Lance waited until the guffaws died down before postulating he had, of course, meant the rear of the theatre. As more than one TV critic has pointed out, the most remarkable aspect of the ill-considered "humour" was that while the programme was taped, it survived the final cut and made it onto Sunday night's telecast.

Fun-loving guy that he is, Armstrong then proceeded to note the presence of another actor, Matthew McConaughey, recently named by a supermarket magazine as "sexiest man alive".

"We don't all have to turn and look," said Armstrong. "We all know what he looks like. Jake, eyes up here!"

Gyllenhaal once again joined in the laughter at his own expense. What he should have done, of course, was to march up onto the stage and bitch-slap Armstrong with the cameras rolling.

Lance also lampooned himself (his particular history of cancer served as the basis for a one-testicle joke) and, of course, the French.

Armstrong probably couldn't keep himself from gloating over the result of the World Cup final, and on the ESPY telecast he claimed that in the wake of the loss by Zidane and his mates, "all their players have tested positive for being assholes". One "journalist" covering the proceedings in Hollywood felt compelled to explain that "a French newspaper had erroneously accused (Armstrong) of doping after one of his seven Tour de France victories", which, if you ask us, is not terribly unlike saying that some US newspapers have "erroneously" accused Barry Bonds of using steroids.

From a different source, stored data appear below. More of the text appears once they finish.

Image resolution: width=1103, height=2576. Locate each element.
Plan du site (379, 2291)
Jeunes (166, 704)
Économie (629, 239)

Considering that just a few weeks earlier Ozzie Guillen, the manager of the World Series champions White Sox, had been pilloried for describing a Chicago sportswriter as "a bleeping fag" (Ozzie was fined and ordered to undergo sensitivity training), reaction to Armstrong's anal-sex joke has been strangely muted.

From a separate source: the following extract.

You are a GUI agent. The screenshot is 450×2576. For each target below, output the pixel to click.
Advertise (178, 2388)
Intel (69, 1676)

That Lance has gotten what amounts to a free pass is no doubt at least in part due to his status as a sportsman-turned- humanitarian icon who can do no wrong. And it didn't hurt that he was out of the country by the time the spit hit the fan: No sooner had the ESPY telecast aired than Armstrong hopped on a plane to France, the better to muck things up for Floyd Landis.

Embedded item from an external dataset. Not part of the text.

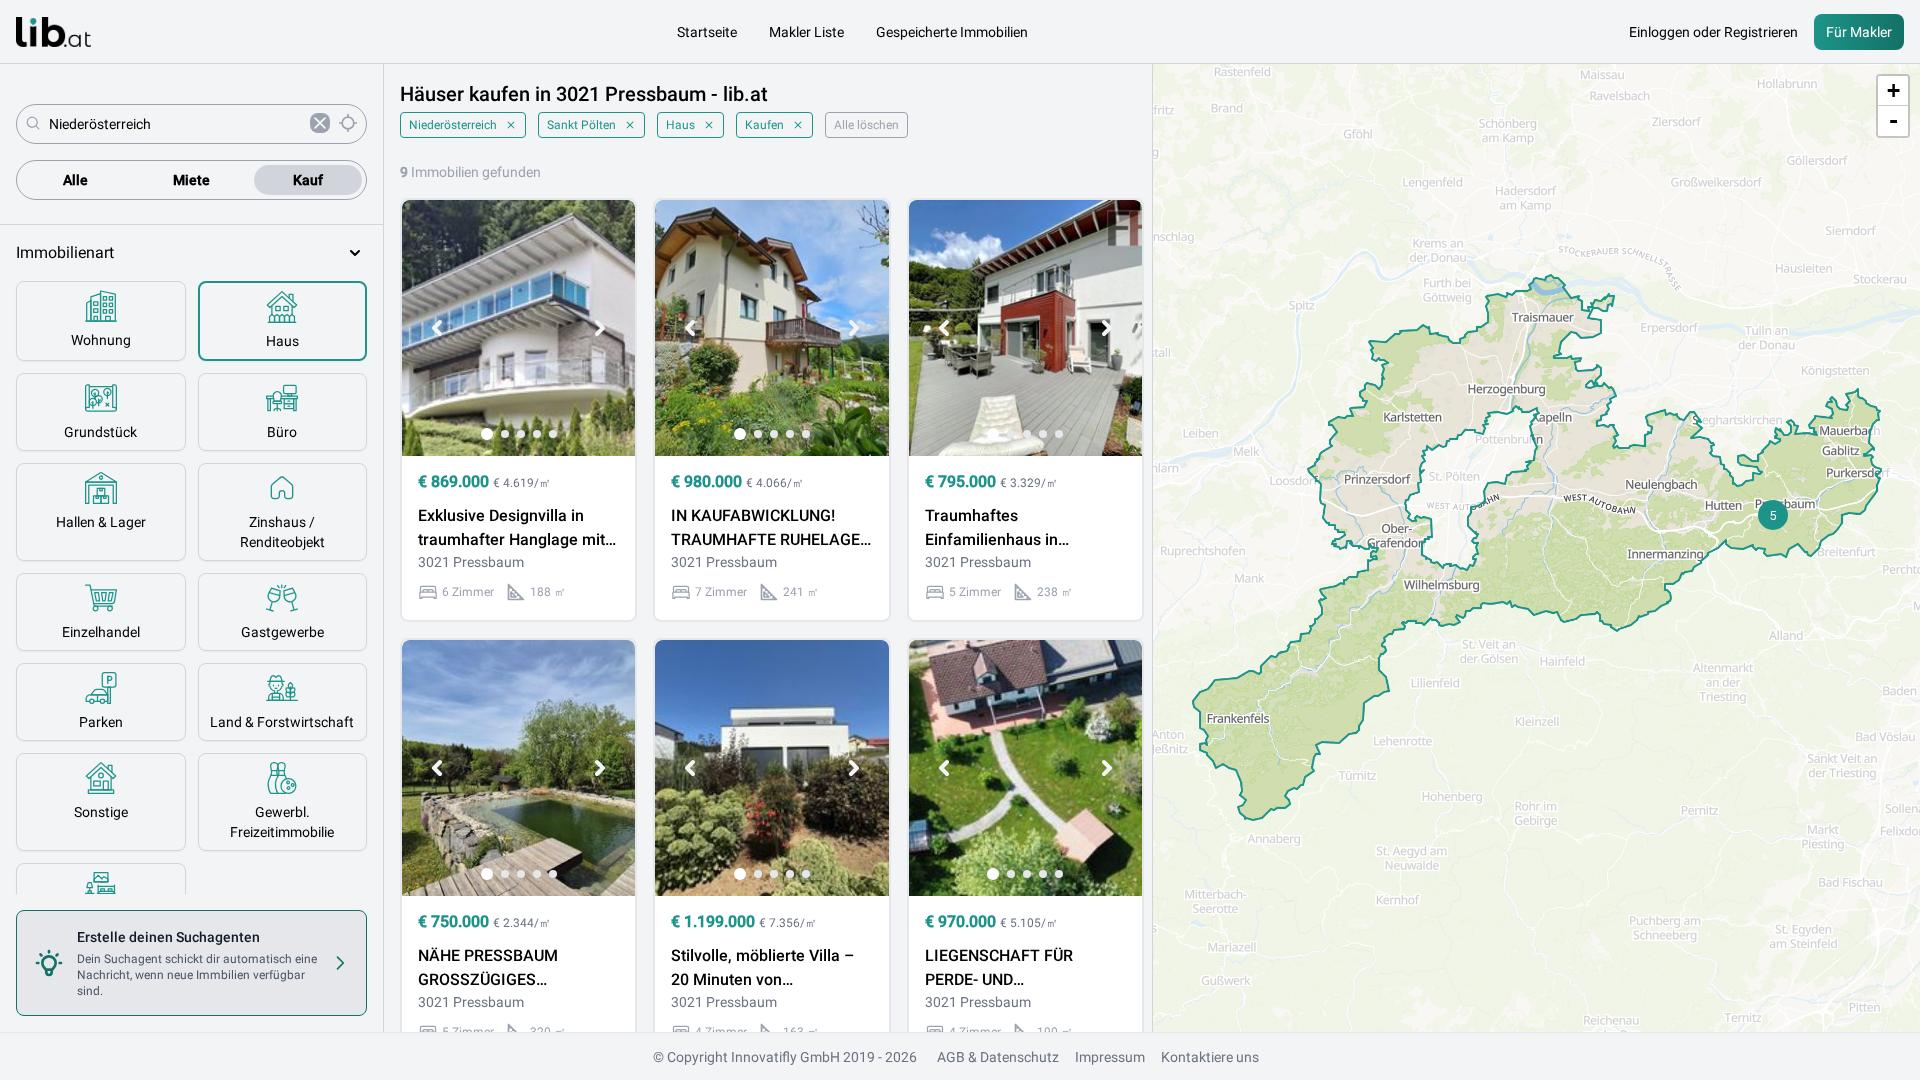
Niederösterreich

Other than the fact he seems to be turning up in a yellow jersey a lot these days, we couldn't tell you much at all about Landis, but the mere fact that Armstrong doesn't much like him has us rooting big-time for Floyd as the Tour turns toward the Champs Élysées.

Upon arriving at l'Alpe d'Huez this week, Armstrong proceeded to rip Tour de France officials over the doping scandal that preceded this year's edition, claiming "it never would have happened on our watch". One Gallic newspaper greeted the seven-time Tour champion with the headline, "Welcome to France, Trou du Cul!" - trou du cul being French for "asshole". ("Gee, why didn't I think of that?" Jake Gyllenhaal must be wondering.)

Like, say, Bono, Lance has used his celebrity status to ingratiate himself in the seats of power. But Lance doesn't seem particular, or even embarrassed, about who he hangs around with.

It's one thing for Armstrong to cycle with Gyllenhaal and McConaughey and feel that entitles him to make queer jokes on national television. But another of Lance's occasional cycling buddies is a fellow Texan who happens to be the president of the United States.

It's all well and good for Armstrong to go biking with George W Bush and to lobby him for millions for cancer research while he's at it.

But before this week is out, Bush is going to exercise the first veto of his presidency when he kills an appropriation for stem-cell research just passed by the Senate, and, unless we miss our guess, you won't hear a peep out of Lance.

While passing out the ESPYS, incidentally, they eventually got around to the one for "Male Athlete of the Year", which, by purest coincidence, went to the Trou du Cul himself.

"It wasn't rigged, honest!" protested the MC.

Who are we to disbelieve him? He is, after all, Lance Armstrong.